• **What the exercise asks**
Pictures stay out; everything else in the records below gets copied exactly.

• **Exercise input**
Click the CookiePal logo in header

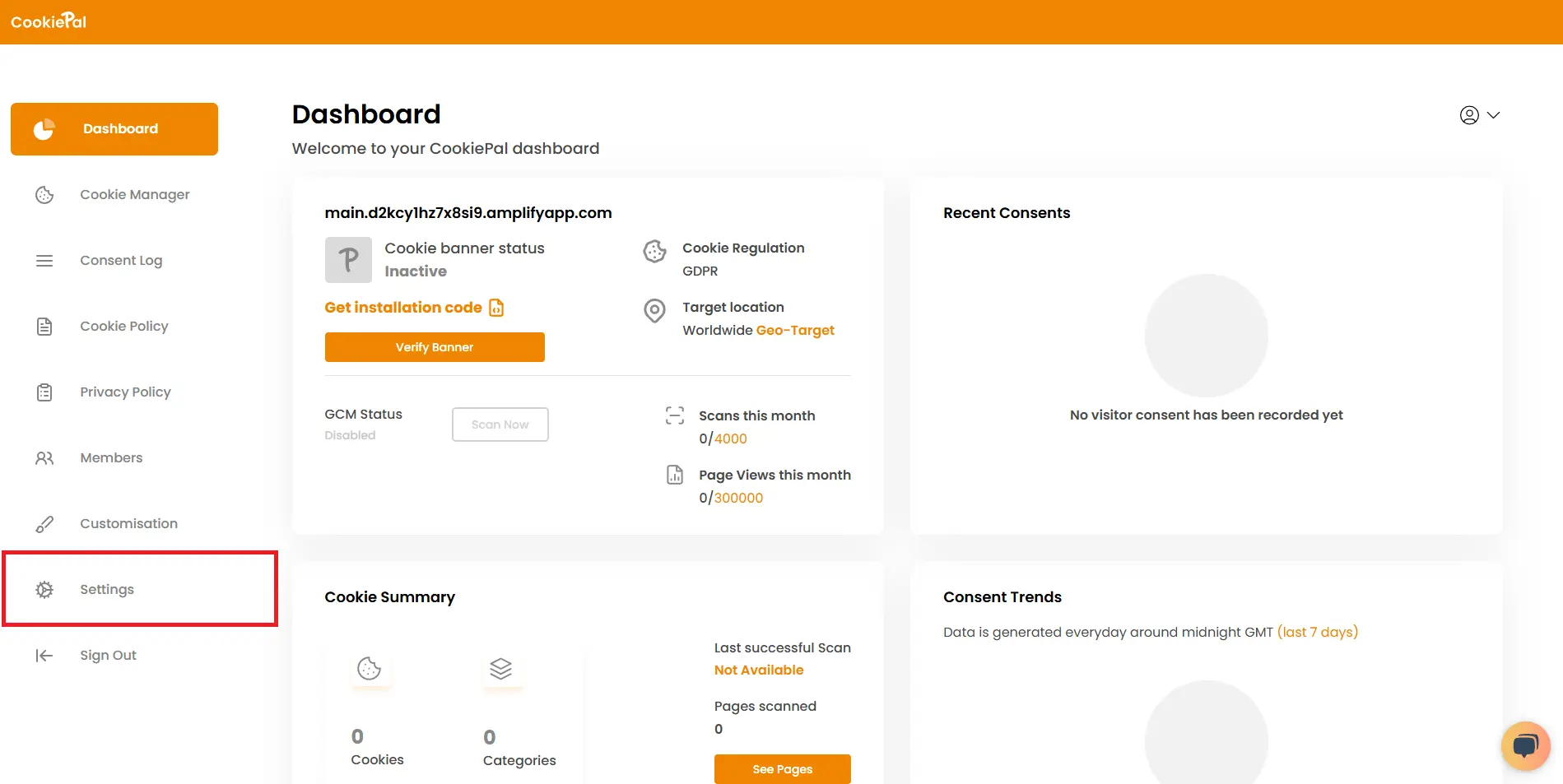tap(49, 21)
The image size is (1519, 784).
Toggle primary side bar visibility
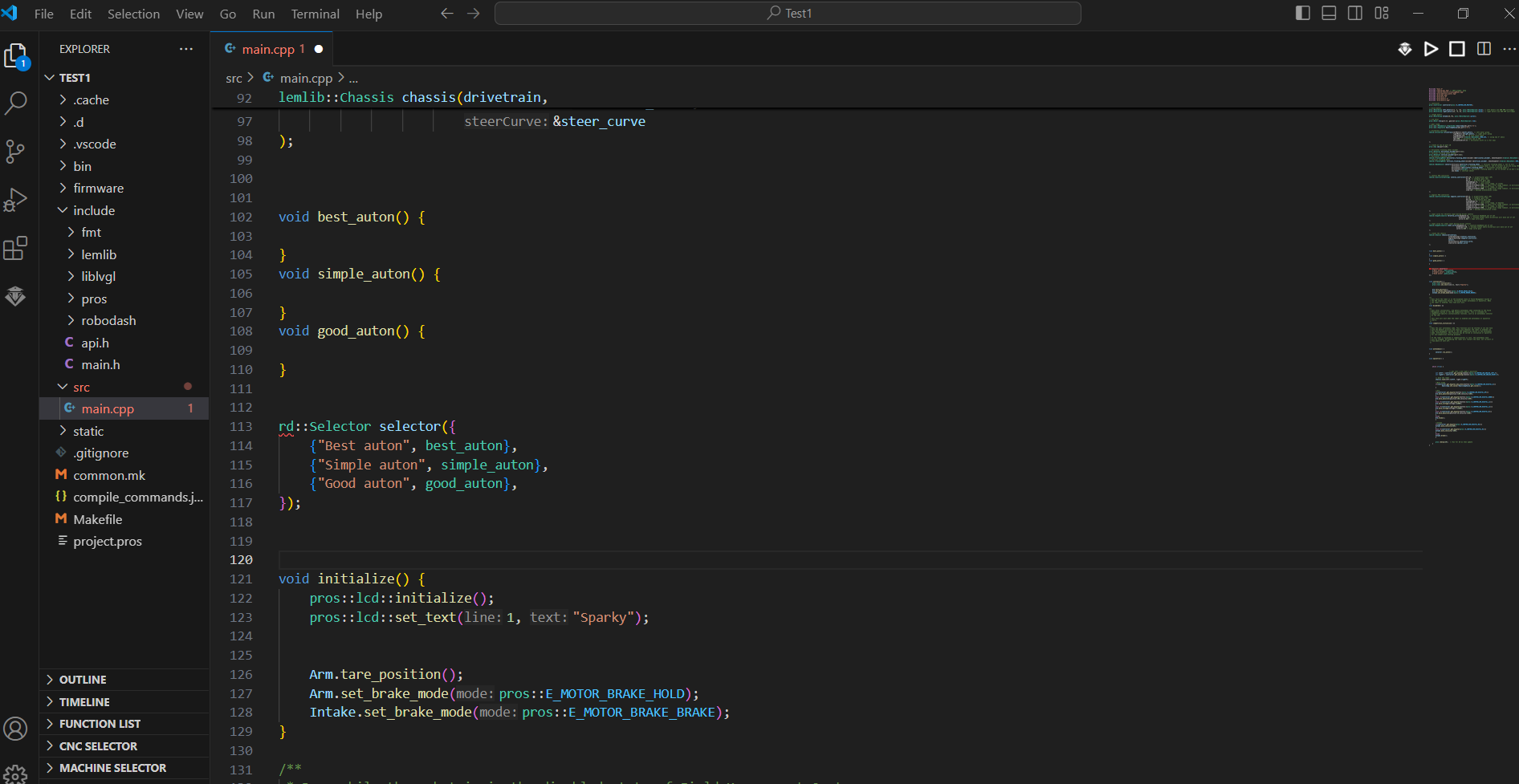(x=1303, y=13)
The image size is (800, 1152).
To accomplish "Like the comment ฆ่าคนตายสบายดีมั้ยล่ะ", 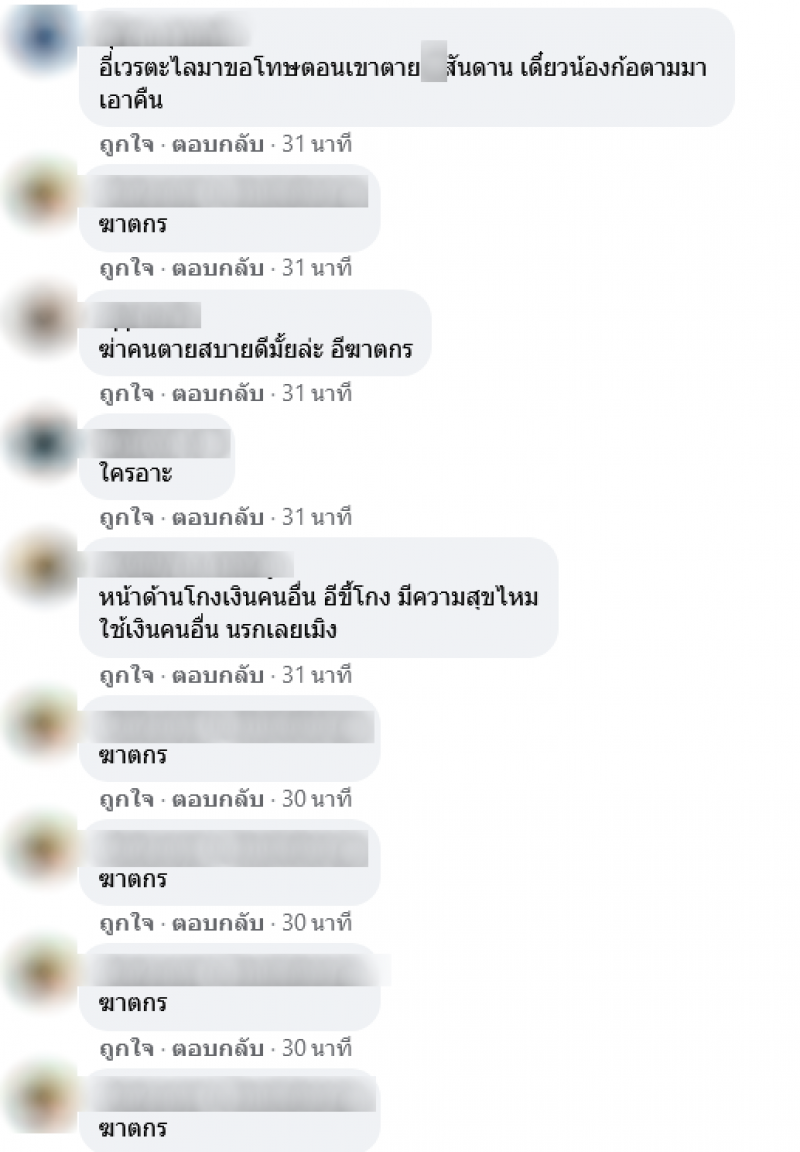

• **Your response**
Click the CookiePal logo in header

tap(49, 21)
The image size is (1519, 784).
Toggle primary side bar visibility
(x=1303, y=13)
The image size is (800, 1152).
To accomplish "Like the comment ฆ่าคนตายสบายดีมั้ยล่ะ", 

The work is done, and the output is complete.